Thursday, July 8, 2010

Title of the blog

Quote from Crime and Punishment, Fyodor Dostoevsky. (This is in the epilogue):

"Vague and objectless anxiety in the present, and in the future a continual sacrifice leading to nothing—that was all that lay before him. And what comfort was it to him that at the end of eight years he would only be thirty-two and able to begin a new life! What had he to live for? What had he to look forward to? Why should he strive? To live in order to exist? Why, he had been ready a thousand times before to give up existence for the sake of an idea, for a hope, even for a fancy. Mere existence had always been too little for him; he had always wanted more."

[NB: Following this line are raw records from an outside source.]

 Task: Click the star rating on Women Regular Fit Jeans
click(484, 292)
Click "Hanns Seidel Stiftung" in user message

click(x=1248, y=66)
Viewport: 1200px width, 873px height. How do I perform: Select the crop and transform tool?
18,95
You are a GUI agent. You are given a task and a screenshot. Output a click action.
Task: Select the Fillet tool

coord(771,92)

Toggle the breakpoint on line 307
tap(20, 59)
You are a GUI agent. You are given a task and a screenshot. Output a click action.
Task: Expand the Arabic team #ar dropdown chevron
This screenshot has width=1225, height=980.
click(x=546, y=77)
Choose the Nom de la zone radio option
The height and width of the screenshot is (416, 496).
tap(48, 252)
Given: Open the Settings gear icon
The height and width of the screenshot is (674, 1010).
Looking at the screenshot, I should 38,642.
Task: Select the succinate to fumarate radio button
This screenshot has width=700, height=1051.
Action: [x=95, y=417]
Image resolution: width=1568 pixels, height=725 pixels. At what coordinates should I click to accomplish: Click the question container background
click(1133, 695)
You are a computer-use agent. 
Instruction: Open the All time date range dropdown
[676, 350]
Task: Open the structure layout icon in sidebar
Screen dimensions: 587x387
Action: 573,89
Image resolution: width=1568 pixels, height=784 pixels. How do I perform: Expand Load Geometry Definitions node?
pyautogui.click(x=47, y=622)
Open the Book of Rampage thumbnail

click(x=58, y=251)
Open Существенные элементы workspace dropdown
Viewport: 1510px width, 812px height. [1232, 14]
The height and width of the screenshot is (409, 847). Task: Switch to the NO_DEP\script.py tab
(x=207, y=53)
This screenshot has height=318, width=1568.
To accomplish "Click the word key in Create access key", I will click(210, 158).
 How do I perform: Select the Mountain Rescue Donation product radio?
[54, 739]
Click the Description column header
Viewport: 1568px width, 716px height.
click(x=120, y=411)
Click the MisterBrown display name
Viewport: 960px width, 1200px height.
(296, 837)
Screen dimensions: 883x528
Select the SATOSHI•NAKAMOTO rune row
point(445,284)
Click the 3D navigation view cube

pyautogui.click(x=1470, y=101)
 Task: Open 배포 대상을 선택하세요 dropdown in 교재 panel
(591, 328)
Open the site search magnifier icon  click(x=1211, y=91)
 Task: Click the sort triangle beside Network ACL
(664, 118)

What have I to look forward to? Sometimes I find myself staring off into space, picturing the film of the rest of my life. I finish my studies, I publish my dissertation, I fall in love a few times, I marry, I travel, I eat, I write, I stare off into space picturing the future. And this list, this catalog of Polaroids from the future, always seems so bleak to me. So empty, so meaningless, so full of apathy. There's nothing real to hold onto, there's nothing incredible about this one small life. And I know that this is my life and it's the most valuable thing in the world to me, but I place no value on this movie. Two stars, if that. But there's only one theatre and there's only one screen; this is what we get. We get mere existence. And we hope that it's enough.